Téquila Leila c'est ainsi que la connaissent ses amis et ses clients, elle gît quelque part dans les faubourgs d'Istanbul au fond d'une benne à ordures. Pendant les quelques minutes qui suivent sa mort, Leila va se remémorer des choses de sa vie qu'elle croyait perdues à jamais. Une odeur, un goût et voilà ses pensées qui évoquent un souvenir surgi du passé. Tout commence dans une maison de vacances au bord de la mer, Leila a six ans, son oncle quarante-trois.
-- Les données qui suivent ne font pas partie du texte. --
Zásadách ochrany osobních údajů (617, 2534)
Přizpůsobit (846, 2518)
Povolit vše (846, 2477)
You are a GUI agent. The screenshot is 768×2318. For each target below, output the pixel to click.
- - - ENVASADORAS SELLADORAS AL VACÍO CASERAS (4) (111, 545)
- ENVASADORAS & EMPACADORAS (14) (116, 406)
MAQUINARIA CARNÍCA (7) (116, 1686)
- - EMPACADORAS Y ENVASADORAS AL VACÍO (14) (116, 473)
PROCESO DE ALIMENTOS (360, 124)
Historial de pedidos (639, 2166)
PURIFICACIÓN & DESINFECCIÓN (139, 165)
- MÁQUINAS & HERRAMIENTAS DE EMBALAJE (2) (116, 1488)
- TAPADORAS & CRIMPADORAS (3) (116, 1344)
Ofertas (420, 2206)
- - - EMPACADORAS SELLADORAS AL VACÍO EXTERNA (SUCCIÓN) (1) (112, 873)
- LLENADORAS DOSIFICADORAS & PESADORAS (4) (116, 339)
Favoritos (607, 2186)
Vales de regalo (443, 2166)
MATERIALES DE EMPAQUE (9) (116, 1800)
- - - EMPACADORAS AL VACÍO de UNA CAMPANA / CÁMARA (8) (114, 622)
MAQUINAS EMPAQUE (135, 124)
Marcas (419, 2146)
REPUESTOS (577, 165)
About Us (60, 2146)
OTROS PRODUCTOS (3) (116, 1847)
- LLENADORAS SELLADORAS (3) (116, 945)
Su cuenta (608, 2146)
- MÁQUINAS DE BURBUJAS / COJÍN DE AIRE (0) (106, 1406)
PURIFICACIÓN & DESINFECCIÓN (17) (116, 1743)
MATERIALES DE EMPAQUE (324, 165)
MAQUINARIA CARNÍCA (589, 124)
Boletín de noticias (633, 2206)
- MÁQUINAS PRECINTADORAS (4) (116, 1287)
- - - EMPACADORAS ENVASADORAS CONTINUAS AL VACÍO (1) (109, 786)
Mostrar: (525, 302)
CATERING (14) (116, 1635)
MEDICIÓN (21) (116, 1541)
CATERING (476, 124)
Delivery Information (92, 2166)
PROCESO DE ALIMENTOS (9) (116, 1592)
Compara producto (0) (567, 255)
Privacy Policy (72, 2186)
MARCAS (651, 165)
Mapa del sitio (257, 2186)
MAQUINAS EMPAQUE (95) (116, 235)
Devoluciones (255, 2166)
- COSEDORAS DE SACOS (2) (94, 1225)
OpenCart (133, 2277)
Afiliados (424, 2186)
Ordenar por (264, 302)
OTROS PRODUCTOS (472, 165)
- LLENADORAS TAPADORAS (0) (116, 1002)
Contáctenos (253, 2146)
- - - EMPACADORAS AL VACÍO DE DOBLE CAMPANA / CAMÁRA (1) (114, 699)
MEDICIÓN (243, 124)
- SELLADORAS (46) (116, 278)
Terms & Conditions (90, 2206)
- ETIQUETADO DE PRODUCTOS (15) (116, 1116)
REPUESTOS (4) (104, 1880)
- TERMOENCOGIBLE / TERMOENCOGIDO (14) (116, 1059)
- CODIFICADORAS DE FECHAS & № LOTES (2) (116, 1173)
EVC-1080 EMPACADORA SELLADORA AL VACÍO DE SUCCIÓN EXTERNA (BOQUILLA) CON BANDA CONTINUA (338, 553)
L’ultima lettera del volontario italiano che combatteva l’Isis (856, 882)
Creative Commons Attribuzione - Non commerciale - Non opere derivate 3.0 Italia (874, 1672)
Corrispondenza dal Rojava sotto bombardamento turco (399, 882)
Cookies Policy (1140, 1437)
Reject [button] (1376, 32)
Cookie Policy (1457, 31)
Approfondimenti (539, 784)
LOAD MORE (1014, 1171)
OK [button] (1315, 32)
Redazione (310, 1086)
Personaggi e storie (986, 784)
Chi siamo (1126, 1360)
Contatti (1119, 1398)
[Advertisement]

Elle a de la saleté en elle, une saleté impossible à laver.
Elif Shafak nous offre un roman à la construction très originale. Dans une première partie, elle nous raconte la vie d'une jeune femme brutalisée, brisée, mais profondément courageuse qui conserve son humanité malgré un monde déterminé à l'écraser à chaque jour.
Au cours de ces années, Leila se fait cinq amis essentiels une famille de substitution dont les histoires sont brièvement entrecoupées des siennes. Une belle amitié entre six êtres vulnérables, écorchés par la vie
« Chaque fois qu'elle trébuchait ou basculait, ils étaient là pour elle, la soutenant ou adoucissant l'impact de la chute. »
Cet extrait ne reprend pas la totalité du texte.